鸨母很是高兴,承诺道:“清吟,你放心,我定叫你风风光光出嫁。”
谢清吟想从良的消息就好像长了翅膀,裴瑾那是正在姑苏,亦有听闻,只不过他不好再见她,于是托人送了五百两黄金过去。
谢清吟不是没有别的选择,有一位颇有才名的举子十分爱重她,愿意将她娶回家,还有一位年纪稍长,但正室大度和气,同意一个青楼女子进门做妾,还有一位扬州富商,想将她置为外室,就在金陵,不必回老家受气,能做半个正室夫人。
可她选了裴瑾,到了姑苏。
裴瑾沉吟:“跟我,恐怕不会有太好的结局。”
“名妓嫁了心上人,不就是传奇话本里最好的结局?”这个聪慧的女子含蓄地流露心意。
裴瑾一时动容,留下了她。
一个是秀才魁首,一个是仕女班头,当然也有过琴瑟和鸣、红袖添香的时候。
真奇怪,那时娶妻说“女子无才便是德”,可偏偏有才华的名妓备受追捧,谢清吟能成为名妓,自然聪慧非凡,吟诗作对,从来都难不倒她,难得的是眼界不同于一般女子,更为宽阔,又因为自小经历,关心民间疾苦。
裴瑾将她的诗词做成集子,视她与一般文人无二。
谢清吟从他那里得到从未有过的尊重,她于裴瑾而言,不是名妓,不是玩物,而是一个独立的人,至此,对他死心塌地。

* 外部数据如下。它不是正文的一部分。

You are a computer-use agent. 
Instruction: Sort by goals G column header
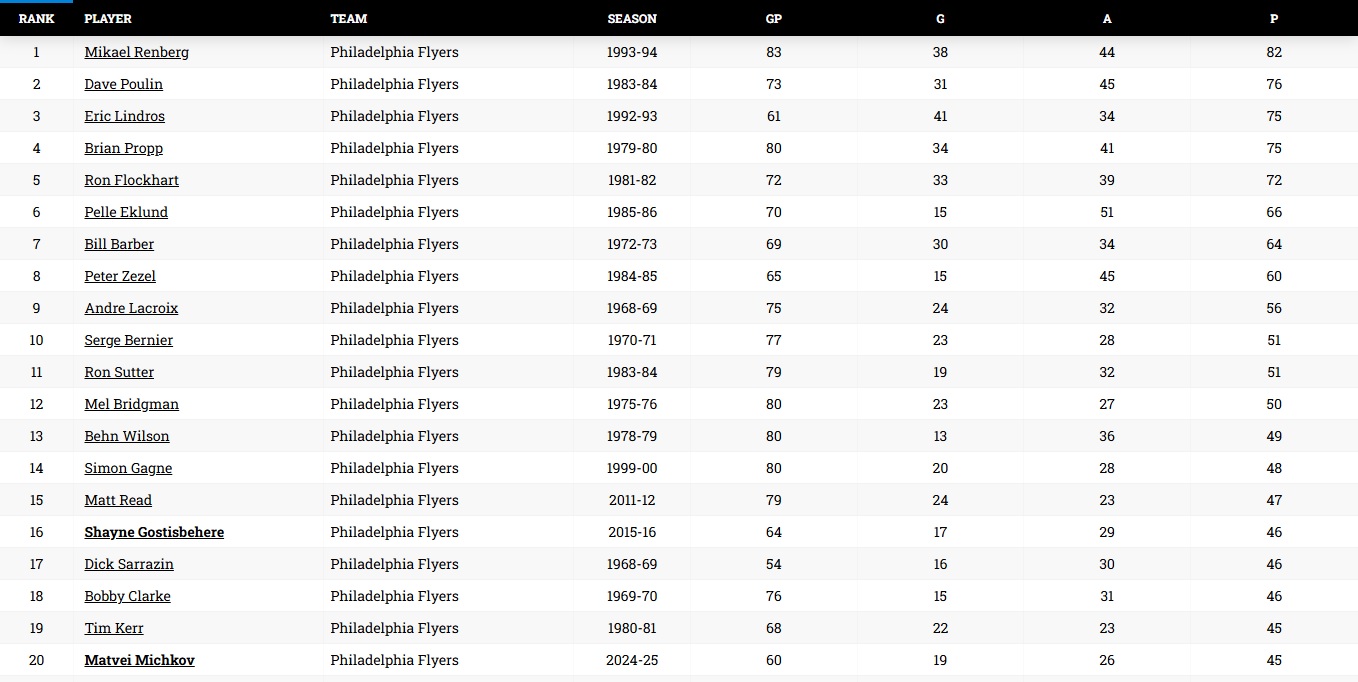click(x=940, y=18)
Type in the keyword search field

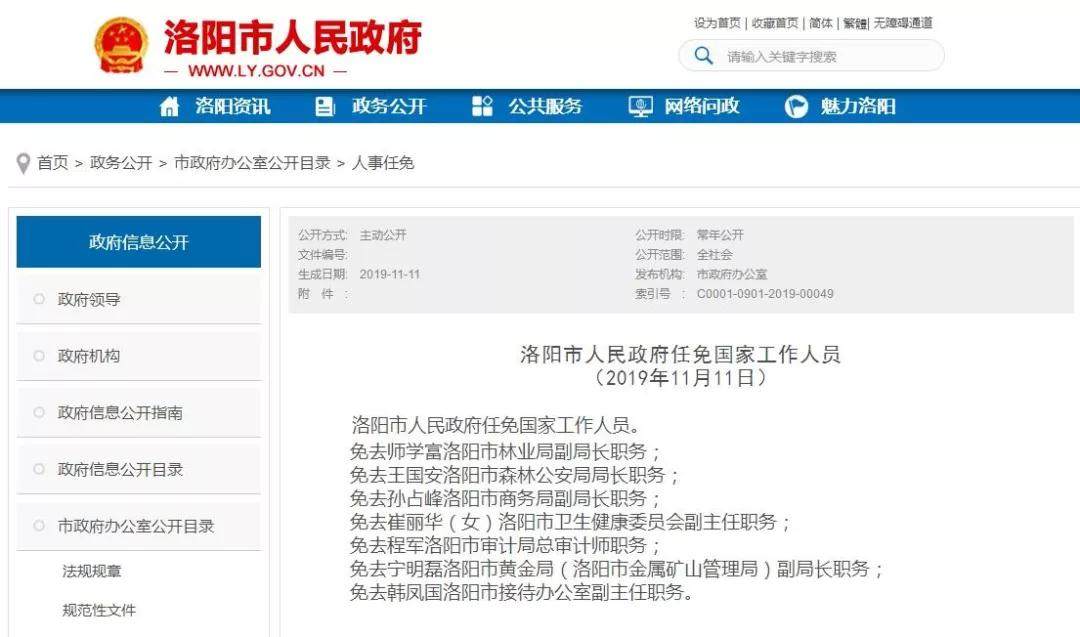click(x=825, y=57)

那会儿,裴瑾对外称是富商之子,但自小体弱多病,鲜少外出,靠祖产度日,可这能蒙蔽外人,又怎么瞒得过枕边人?
谢清吟渐渐发现,这个男人的样貌,从她六七岁到二十六七岁,都没有变化。
裴瑾告知了她自己的秘密,谢清吟震惊之余发誓,绝不将此事告知第三人知晓,她也履行了自己的诺言,把这个秘密带进了棺材里。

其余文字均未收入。